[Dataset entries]
====

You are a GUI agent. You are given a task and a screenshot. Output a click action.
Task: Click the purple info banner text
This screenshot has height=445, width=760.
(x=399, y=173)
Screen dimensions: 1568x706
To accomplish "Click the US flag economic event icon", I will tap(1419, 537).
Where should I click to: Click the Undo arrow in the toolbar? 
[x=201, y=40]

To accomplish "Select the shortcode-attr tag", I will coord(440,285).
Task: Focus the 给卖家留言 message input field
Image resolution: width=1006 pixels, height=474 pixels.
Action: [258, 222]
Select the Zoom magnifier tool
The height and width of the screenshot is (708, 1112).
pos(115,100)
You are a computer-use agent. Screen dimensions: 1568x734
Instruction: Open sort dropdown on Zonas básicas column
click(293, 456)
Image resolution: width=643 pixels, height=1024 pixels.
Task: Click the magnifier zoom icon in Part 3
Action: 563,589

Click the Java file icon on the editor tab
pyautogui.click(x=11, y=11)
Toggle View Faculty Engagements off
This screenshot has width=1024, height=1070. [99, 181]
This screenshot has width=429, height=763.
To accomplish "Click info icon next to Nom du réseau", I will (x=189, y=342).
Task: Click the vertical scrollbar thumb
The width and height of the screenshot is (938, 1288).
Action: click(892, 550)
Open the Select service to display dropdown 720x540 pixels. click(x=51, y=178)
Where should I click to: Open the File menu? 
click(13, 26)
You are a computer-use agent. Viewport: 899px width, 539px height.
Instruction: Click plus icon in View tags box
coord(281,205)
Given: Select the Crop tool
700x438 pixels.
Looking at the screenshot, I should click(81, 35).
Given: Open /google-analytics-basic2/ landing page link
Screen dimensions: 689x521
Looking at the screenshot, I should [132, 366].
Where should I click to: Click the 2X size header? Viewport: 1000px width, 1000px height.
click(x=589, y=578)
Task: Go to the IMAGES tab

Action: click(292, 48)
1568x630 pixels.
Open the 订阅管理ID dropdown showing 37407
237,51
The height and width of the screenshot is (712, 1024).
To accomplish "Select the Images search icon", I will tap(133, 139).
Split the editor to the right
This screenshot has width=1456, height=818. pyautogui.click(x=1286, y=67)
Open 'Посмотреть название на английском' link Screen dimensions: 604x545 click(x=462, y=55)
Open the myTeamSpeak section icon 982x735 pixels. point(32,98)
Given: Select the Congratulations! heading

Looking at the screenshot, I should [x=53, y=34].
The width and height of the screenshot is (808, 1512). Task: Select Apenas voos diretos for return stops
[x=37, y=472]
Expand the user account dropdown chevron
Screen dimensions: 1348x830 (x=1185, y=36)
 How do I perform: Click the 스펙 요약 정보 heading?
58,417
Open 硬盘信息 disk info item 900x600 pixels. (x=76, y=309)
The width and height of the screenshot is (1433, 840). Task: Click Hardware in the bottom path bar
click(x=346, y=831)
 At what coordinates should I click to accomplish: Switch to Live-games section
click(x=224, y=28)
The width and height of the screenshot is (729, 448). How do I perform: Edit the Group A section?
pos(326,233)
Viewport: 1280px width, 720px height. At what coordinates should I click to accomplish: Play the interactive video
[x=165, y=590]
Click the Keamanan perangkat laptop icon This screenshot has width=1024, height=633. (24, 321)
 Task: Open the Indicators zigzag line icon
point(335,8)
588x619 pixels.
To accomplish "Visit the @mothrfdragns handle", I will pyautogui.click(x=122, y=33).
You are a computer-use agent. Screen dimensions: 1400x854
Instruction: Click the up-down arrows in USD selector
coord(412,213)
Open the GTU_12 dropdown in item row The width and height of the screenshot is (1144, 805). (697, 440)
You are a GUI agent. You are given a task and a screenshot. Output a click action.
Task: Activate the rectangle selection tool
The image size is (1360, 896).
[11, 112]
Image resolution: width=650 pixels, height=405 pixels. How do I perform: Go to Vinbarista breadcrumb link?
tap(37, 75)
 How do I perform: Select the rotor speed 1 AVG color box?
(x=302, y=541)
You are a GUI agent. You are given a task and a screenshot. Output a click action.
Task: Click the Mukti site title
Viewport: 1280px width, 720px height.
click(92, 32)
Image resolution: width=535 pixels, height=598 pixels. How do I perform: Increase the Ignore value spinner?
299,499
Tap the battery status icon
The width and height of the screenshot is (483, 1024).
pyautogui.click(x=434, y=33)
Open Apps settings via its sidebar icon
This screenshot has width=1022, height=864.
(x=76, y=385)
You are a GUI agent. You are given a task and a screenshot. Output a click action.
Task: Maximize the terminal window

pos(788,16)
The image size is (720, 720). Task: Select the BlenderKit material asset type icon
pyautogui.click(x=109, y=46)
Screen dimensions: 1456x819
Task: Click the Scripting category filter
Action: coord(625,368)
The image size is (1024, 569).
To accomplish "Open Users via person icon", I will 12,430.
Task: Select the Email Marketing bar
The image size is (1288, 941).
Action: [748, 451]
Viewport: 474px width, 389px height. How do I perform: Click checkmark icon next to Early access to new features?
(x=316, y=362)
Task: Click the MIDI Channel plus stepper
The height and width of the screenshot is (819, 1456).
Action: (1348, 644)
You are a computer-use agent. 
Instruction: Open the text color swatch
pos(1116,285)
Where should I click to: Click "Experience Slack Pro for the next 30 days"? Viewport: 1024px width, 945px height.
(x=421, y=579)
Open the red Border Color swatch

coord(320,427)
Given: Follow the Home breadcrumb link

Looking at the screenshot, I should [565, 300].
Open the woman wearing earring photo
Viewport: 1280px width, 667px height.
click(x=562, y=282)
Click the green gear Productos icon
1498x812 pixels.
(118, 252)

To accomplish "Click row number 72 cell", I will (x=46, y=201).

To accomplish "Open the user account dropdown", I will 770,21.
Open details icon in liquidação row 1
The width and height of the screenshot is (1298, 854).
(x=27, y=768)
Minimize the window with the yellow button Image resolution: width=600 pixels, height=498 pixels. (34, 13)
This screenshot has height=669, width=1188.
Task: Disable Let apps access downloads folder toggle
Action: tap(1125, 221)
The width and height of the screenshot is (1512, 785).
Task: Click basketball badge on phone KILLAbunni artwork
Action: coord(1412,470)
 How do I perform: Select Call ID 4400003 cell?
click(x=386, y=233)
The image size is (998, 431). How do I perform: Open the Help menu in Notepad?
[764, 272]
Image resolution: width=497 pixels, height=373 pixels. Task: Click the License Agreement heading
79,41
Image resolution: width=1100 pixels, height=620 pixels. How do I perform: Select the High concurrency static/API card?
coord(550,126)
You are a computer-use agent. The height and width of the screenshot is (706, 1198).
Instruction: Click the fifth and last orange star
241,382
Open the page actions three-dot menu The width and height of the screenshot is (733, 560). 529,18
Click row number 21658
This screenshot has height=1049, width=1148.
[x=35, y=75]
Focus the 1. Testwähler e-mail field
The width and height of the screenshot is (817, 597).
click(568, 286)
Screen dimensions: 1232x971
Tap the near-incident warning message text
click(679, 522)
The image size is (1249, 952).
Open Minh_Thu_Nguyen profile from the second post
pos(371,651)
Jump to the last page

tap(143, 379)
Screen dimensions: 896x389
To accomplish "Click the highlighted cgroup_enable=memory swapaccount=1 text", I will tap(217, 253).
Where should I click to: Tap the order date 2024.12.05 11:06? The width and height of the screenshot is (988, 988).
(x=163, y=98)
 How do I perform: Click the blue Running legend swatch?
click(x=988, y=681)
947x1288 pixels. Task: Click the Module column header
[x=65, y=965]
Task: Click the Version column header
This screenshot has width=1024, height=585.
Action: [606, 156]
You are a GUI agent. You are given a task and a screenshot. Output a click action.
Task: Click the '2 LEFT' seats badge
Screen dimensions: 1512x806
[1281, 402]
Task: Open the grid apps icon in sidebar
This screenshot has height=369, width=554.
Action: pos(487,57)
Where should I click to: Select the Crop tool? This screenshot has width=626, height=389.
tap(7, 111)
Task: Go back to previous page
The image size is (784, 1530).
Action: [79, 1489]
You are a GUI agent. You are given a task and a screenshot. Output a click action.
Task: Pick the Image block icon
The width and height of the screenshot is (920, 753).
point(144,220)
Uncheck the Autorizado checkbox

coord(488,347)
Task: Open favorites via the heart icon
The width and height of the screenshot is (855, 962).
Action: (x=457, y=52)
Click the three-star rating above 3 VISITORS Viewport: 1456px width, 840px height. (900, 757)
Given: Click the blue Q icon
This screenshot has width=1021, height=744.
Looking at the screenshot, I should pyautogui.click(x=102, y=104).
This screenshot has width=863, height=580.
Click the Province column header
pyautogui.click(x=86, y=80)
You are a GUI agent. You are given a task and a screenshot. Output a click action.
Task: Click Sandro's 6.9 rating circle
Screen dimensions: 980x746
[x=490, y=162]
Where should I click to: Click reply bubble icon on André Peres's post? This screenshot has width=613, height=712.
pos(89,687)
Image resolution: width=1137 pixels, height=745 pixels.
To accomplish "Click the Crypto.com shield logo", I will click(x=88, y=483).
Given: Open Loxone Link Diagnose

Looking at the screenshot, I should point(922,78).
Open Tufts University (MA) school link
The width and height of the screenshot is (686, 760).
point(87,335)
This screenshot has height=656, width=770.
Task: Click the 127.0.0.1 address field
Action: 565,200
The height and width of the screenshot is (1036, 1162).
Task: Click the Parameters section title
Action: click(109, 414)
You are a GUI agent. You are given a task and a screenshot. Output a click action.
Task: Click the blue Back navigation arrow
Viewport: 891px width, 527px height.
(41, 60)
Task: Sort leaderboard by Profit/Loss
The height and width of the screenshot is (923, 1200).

====

**WORK ORDER**
Tally the lines of the data that contain the string "three" and report the total alone.

**SOLUTION FOR THIS EXERCISE**
2